→ Dataset content
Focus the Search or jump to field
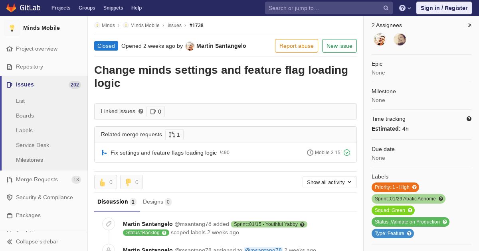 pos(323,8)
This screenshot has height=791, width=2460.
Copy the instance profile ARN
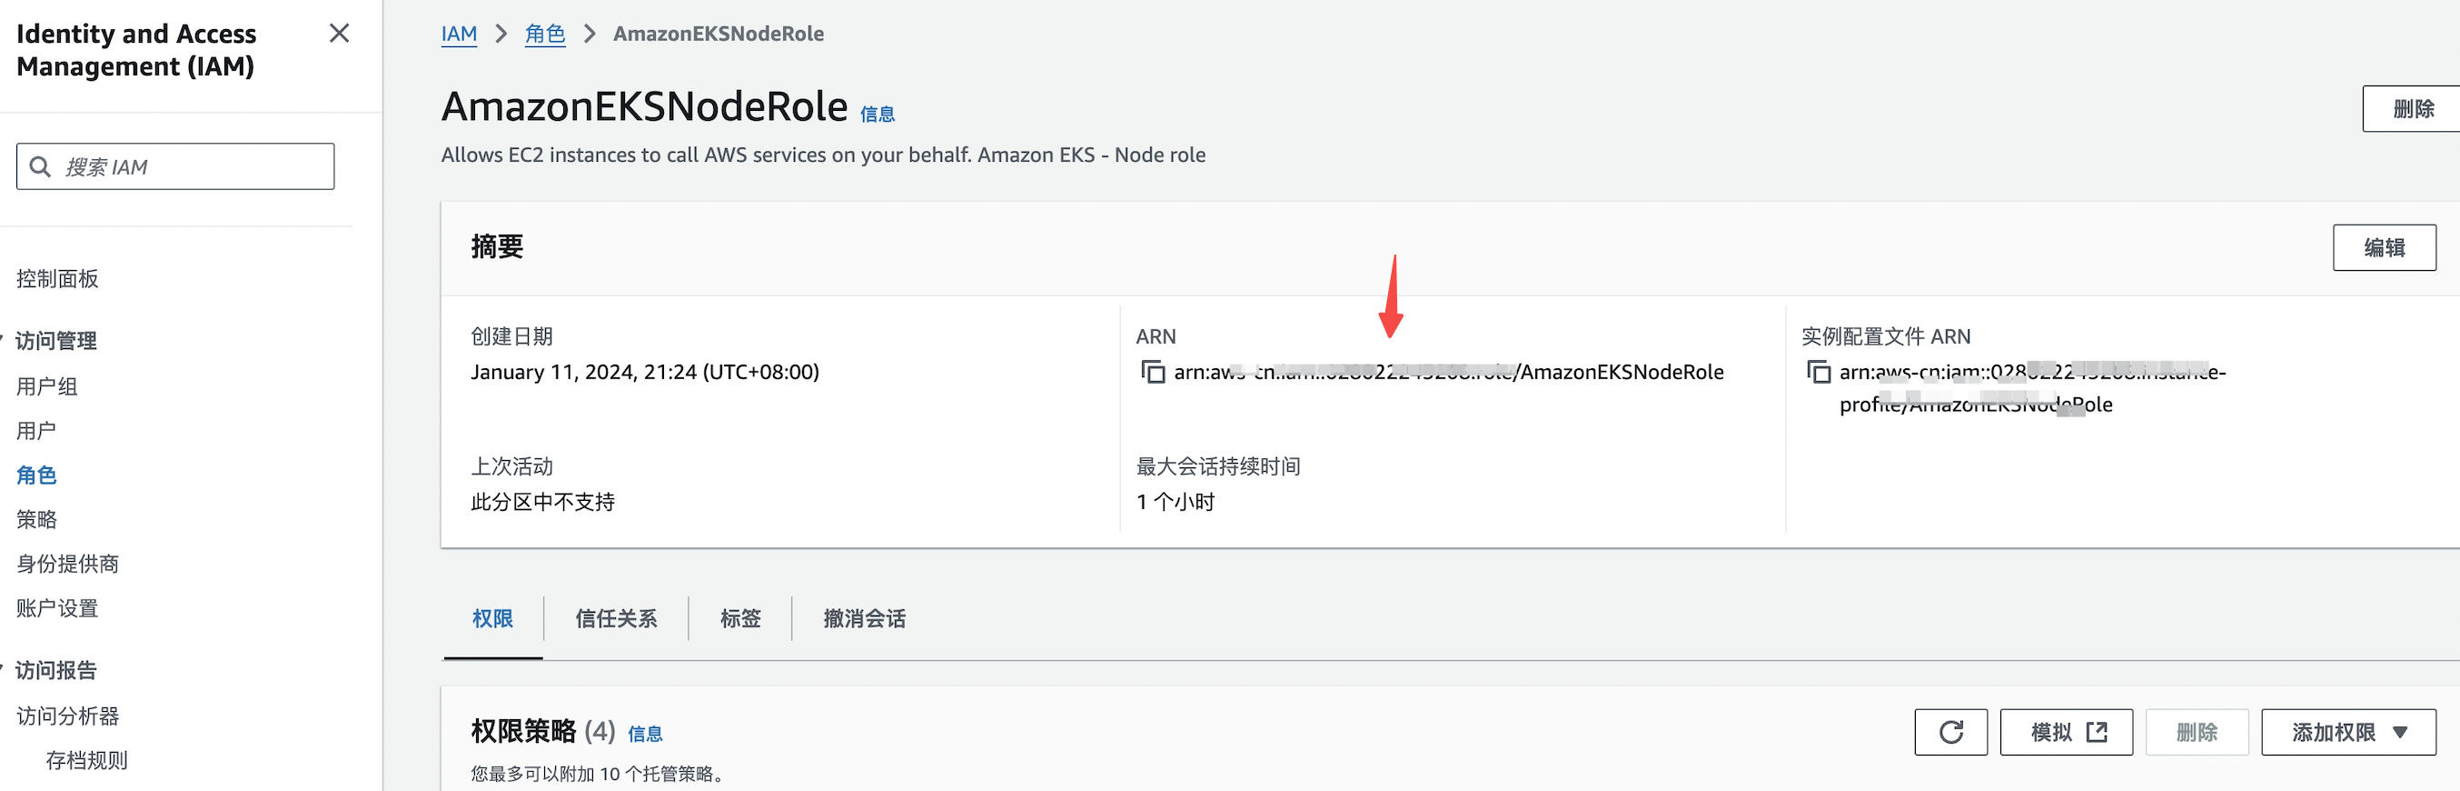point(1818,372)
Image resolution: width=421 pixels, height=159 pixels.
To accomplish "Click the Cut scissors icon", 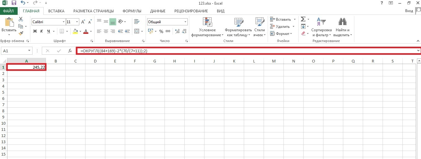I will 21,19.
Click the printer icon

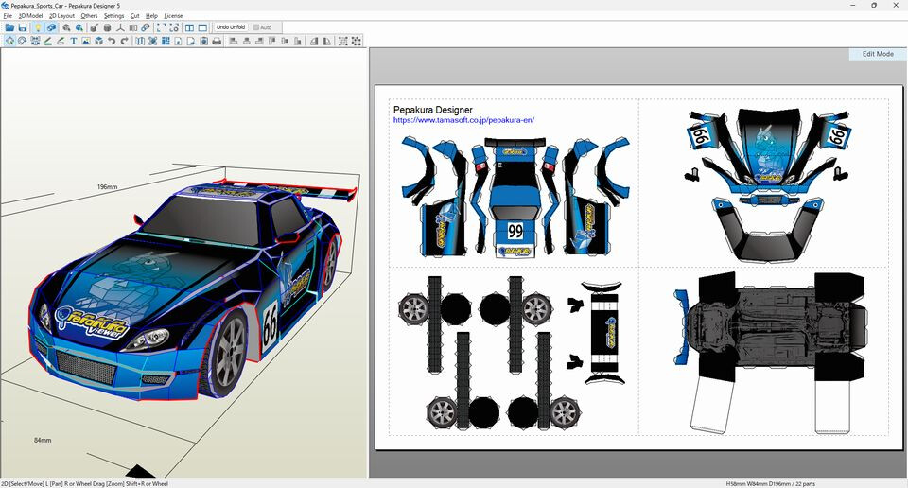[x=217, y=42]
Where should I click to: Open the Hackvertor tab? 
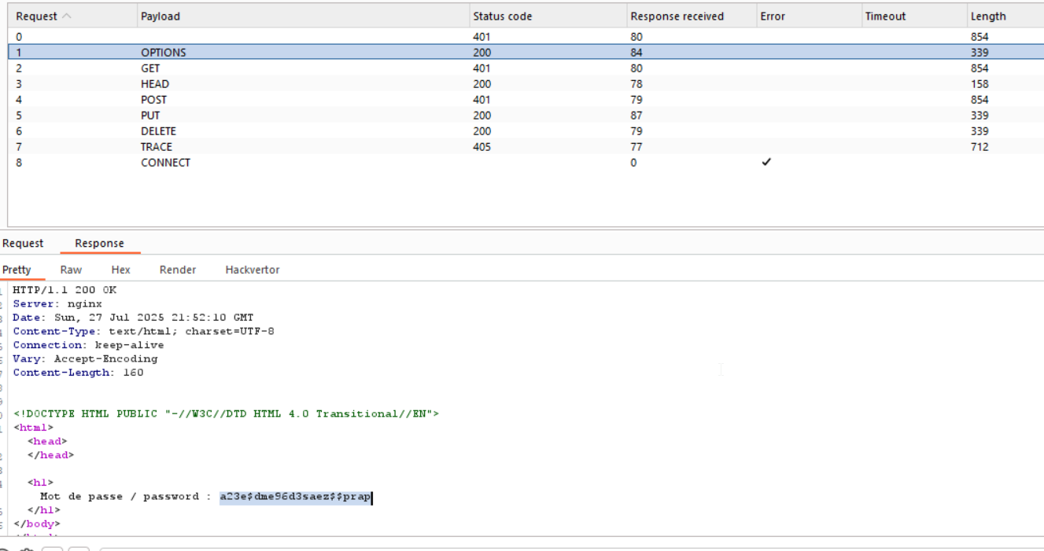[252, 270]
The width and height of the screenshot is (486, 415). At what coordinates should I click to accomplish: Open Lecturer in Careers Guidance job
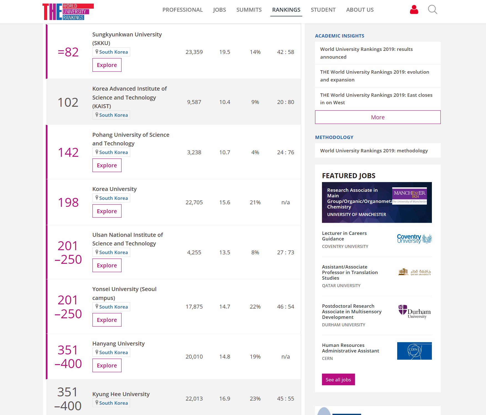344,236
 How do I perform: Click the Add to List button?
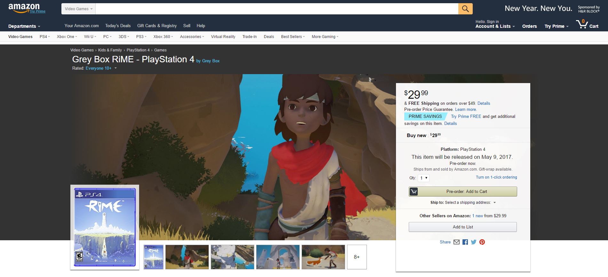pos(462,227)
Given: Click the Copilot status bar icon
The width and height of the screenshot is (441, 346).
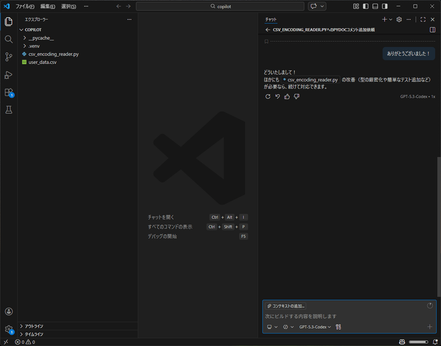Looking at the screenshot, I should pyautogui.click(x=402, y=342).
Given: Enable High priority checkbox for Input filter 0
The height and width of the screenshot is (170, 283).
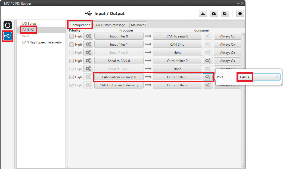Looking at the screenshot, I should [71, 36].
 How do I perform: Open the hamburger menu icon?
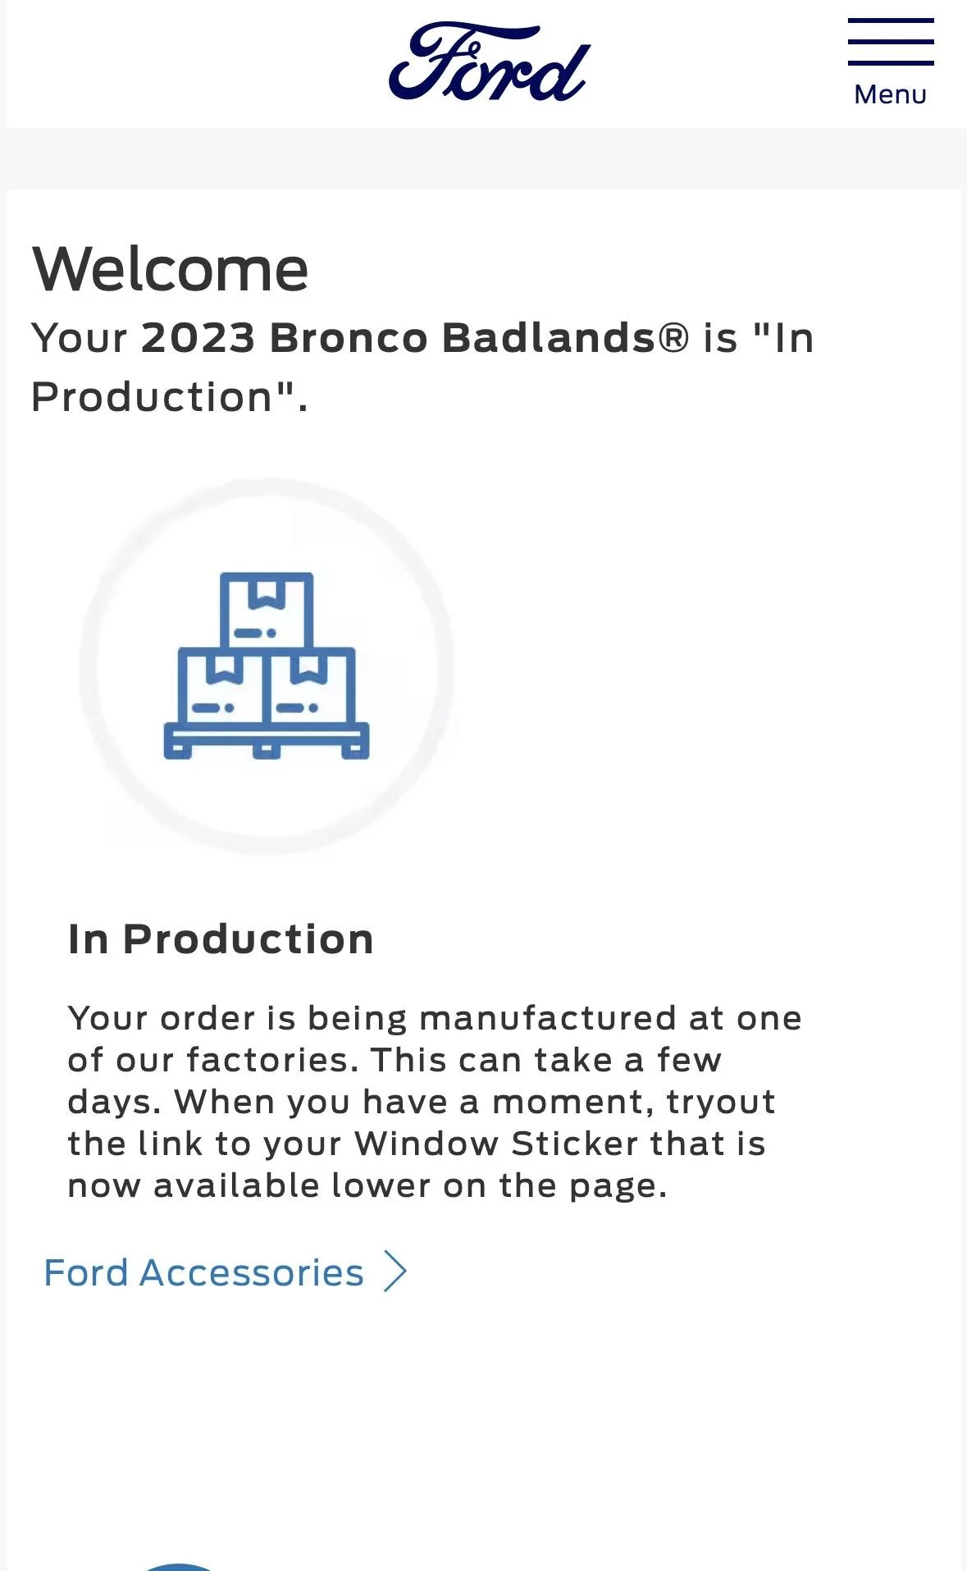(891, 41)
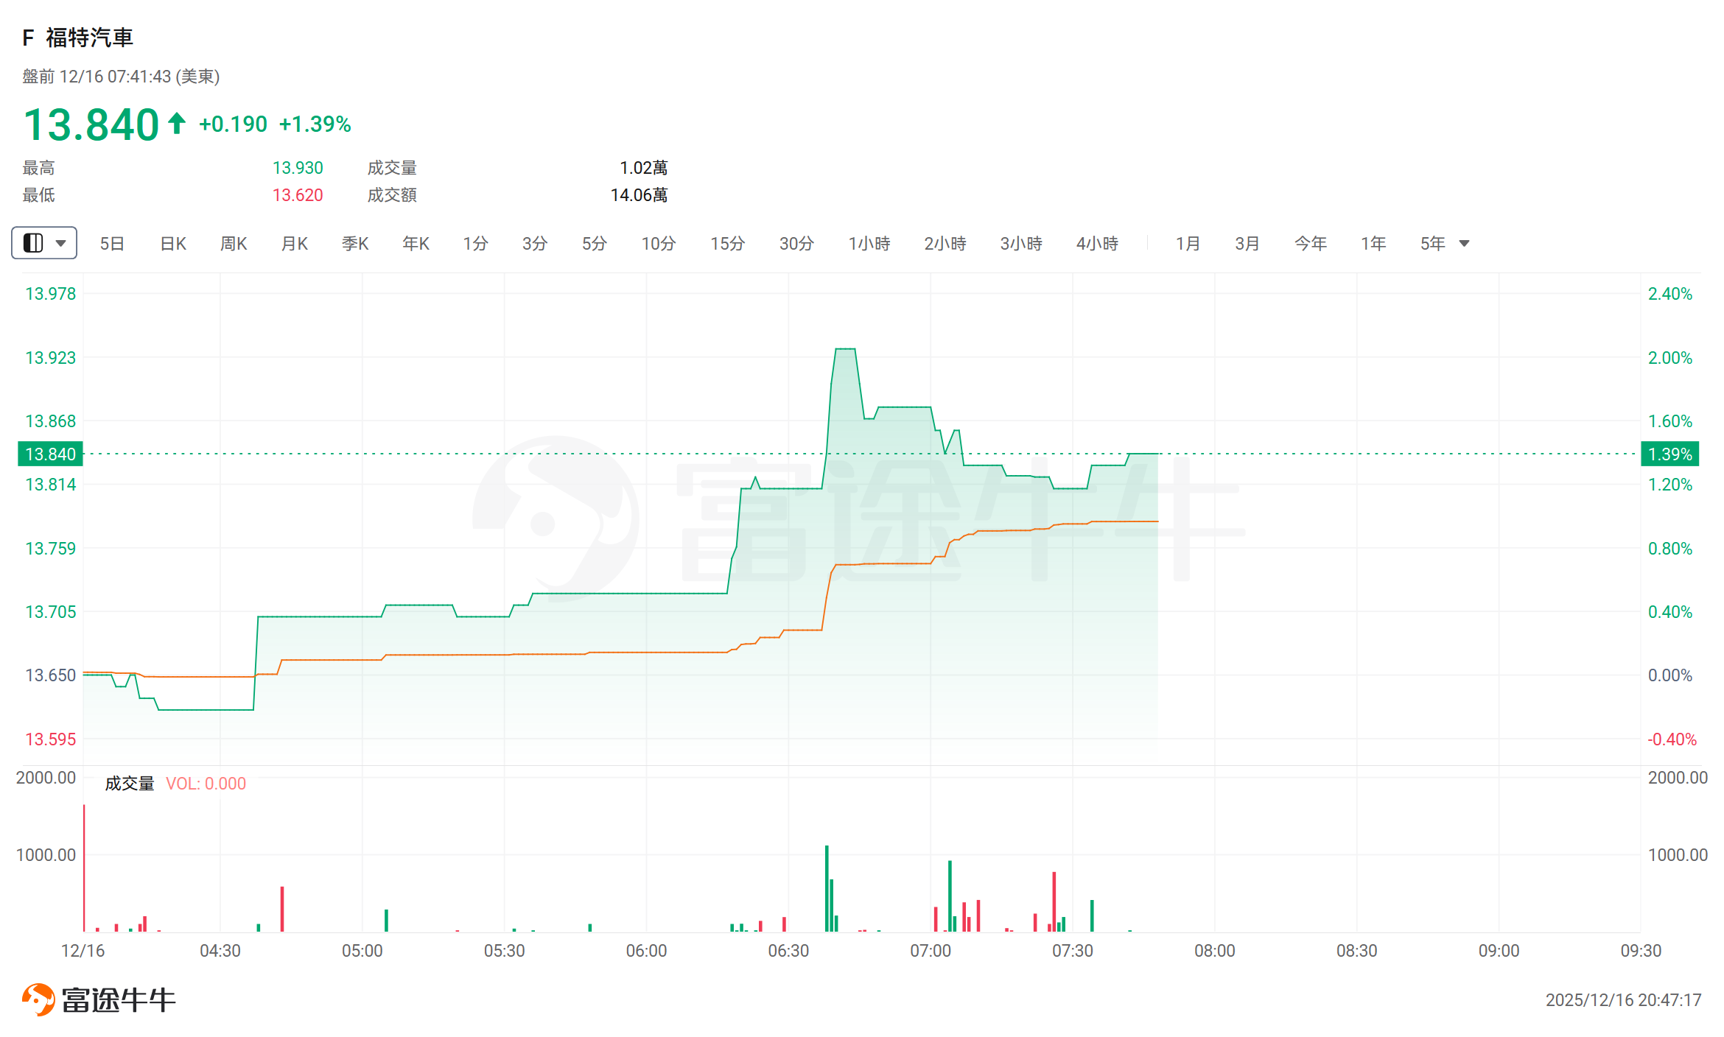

→ What the task requires
Scan the records for the word "Given", and copy each line where it is found.

→ Answer for this exercise
Given: Click the Copilot status bar icon
Given: Enable High priority checkbox for Input filter 0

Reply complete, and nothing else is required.